Le droit est devenu matière d’échanges. Il franchit les frontières comme un produit d’exportation. Il s’infiltre, parfois sans visa, d’une sphère nationale dans une autre. De plus en plus, les règles qui organisent notre vie commune auront été conçues ailleurs, et celles qui auront été conçues ici serviront à leur tour à bâtir du droit dans des pays étrangers. L’opinion l’ignore le plus souvent, mais c’est déjà le cas dans de très nombreux domaines. Notre bien commun national a priori le plus spécifique - la manière dont nous décidons collectivement de régler les relations entre les hommes et de délimiter le permis et l’interdit - est devenu perméable aux influences étrangères.

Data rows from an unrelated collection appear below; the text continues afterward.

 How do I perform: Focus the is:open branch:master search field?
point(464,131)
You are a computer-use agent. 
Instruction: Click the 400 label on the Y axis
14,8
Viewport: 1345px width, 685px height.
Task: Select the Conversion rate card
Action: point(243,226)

Si elle n’est pas récente, cette mobilité du droit s’est considérablement accrue ces dernières années. Parce qu’elle s’est étendue dans l’espace, elle ne consiste plus seulement à régler des différends entre voisins, mais à organiser la circulation des biens, des services, des capitaux et de l’information entre les continents. Car la mise en rapport généralisée des espaces économiques, sociaux et culturels - pour le meilleur et pour le pire - demande des règles ou, tout du moins, des procédures pour sécuriser les nouveaux flux d’échanges et assurer les risques qu’ils génèrent. C’est la dimension fonctionnelle de la mondialisation du droit.

Mais cela n’explique pas tout, car cette mondialisation s’est étendue dans le même temps à la vaste galaxie des droits fondamentaux. À la vertu opératoire du droit, s’est ajoutée une ambition éthique à travers la propagation des droits de l’homme. L’idée des droits de l’homme n’est certes pas nouvelle mais, d’une part, elle s’accompagne aujourd’hui de dispositifs institutionnels visant à la rendre plus effective, et de l’autre, elle s’est ouvert de nouveaux horizons de conquête : les droits de l’homme dits de « deuxième » et de « troisième génération » (droits économiques, sociaux et culturels, droits environnementaux, etc.) qui imprégneront de plus en plus l’ensemble de la matière juridique.

Toutefois la description de cette mondialisation méconnue à travers les mutations générales du droit dans ses différentes parties (civil, pénal, etc.) ne rend que très partiellement compte des processus qui l’animent et qui expliquent son développement actuel. Il faut, pour en comprendre les ressorts, s’intéresser aux acteurs eux-mêmes et singulièrement aux juges. Longtemps cantonnés à l’interprétation rigoureuse du droit, les juges sont peut-être aujourd’hui les agents les plus actifs de sa mondialisation et, partant, les ingénieurs de sa transformation.

Naguère assignés à résidence sur un territoire national, les juges entretiennent désormais entre eux, par-delà les frontières, des relations de plus en plus soutenues et confiantes. Ces relations peuvent prendre des formes très diverses : citation de jugements étrangers dans des décisions de portée nationale, échange d’arguments, formations communes, dialogues entre juridictions, création d’associations transnationales, de clubs ou de syndicats de juges, capitalisations informelles de jurisprudences, etc. C’est ainsi que, ces dernières années, sur des sujets aussi sensibles que l’homosexualité, l’euthanasie ou le financement des campagnes électorales, on a pu voir des juges européens emprunter leurs arguments à leurs homologues américains, et des juges américains s’appuyer sur les démonstrations de leurs collègues européens.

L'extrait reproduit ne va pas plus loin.